:: SOURCE MATERIAL

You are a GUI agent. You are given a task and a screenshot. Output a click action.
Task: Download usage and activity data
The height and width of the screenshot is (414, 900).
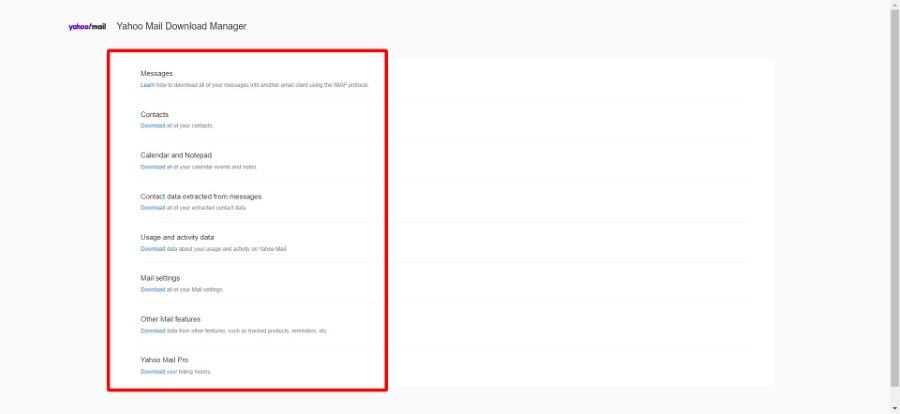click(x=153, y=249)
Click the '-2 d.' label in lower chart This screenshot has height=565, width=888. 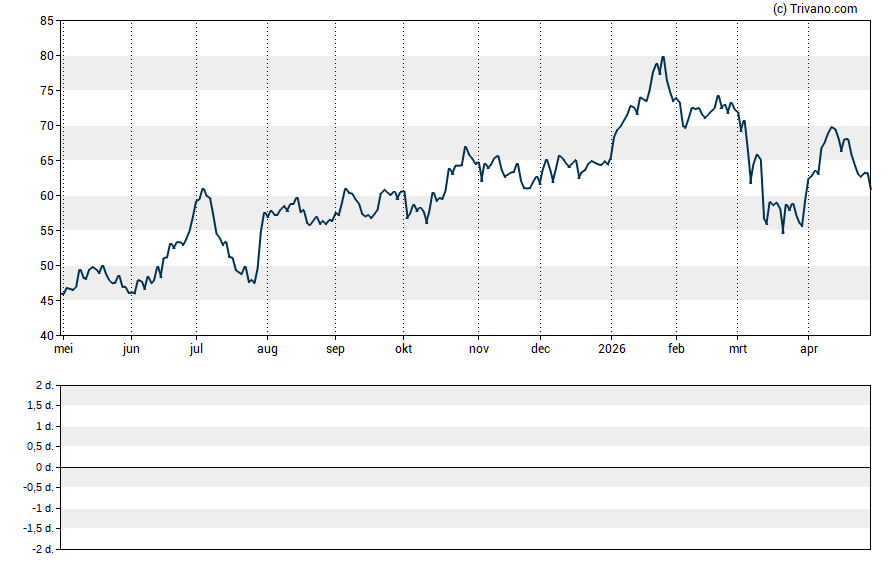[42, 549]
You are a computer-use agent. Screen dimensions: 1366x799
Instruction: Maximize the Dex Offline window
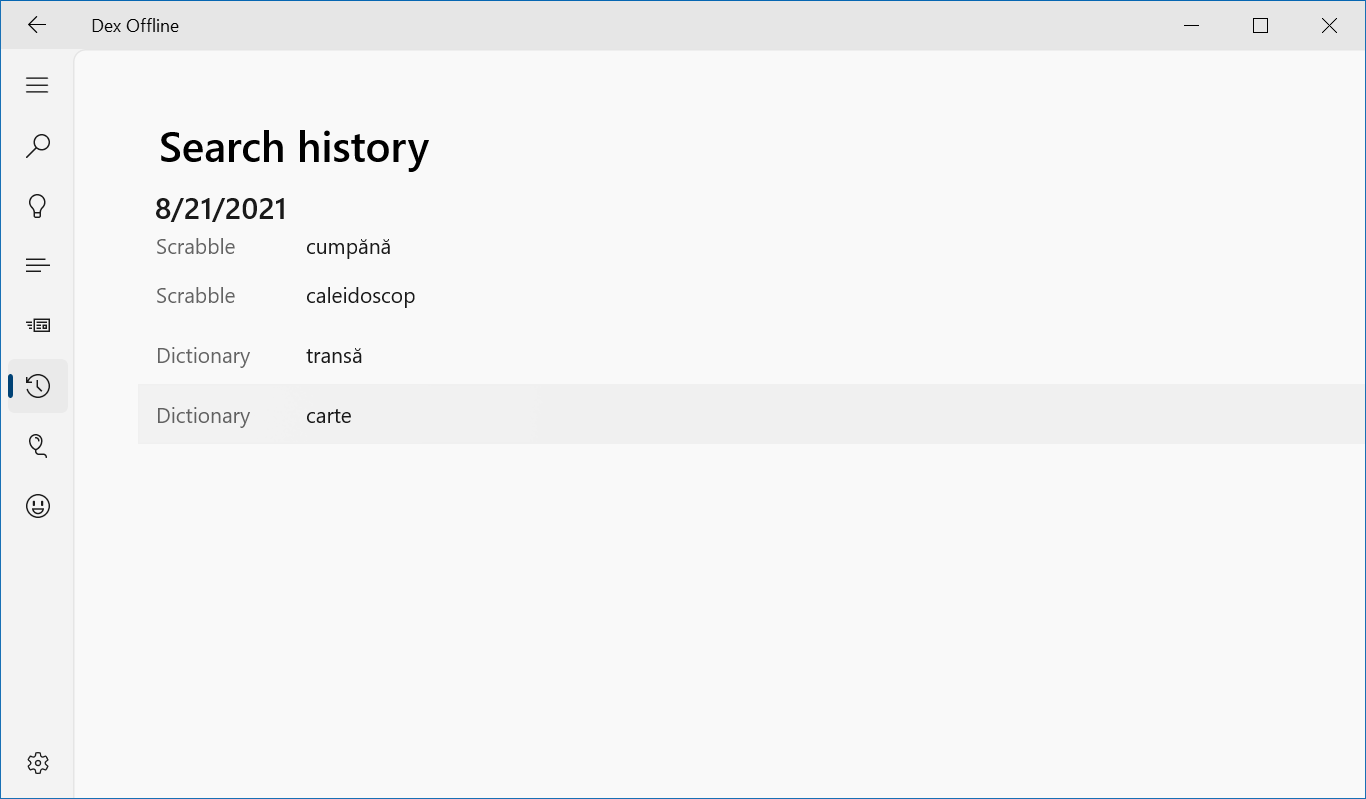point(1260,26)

::::

:: ACTION ITEM ::
Once you have read the entries above, state how many of their lines include "agent", giving the number alone.

:: THE ANSWER ::
2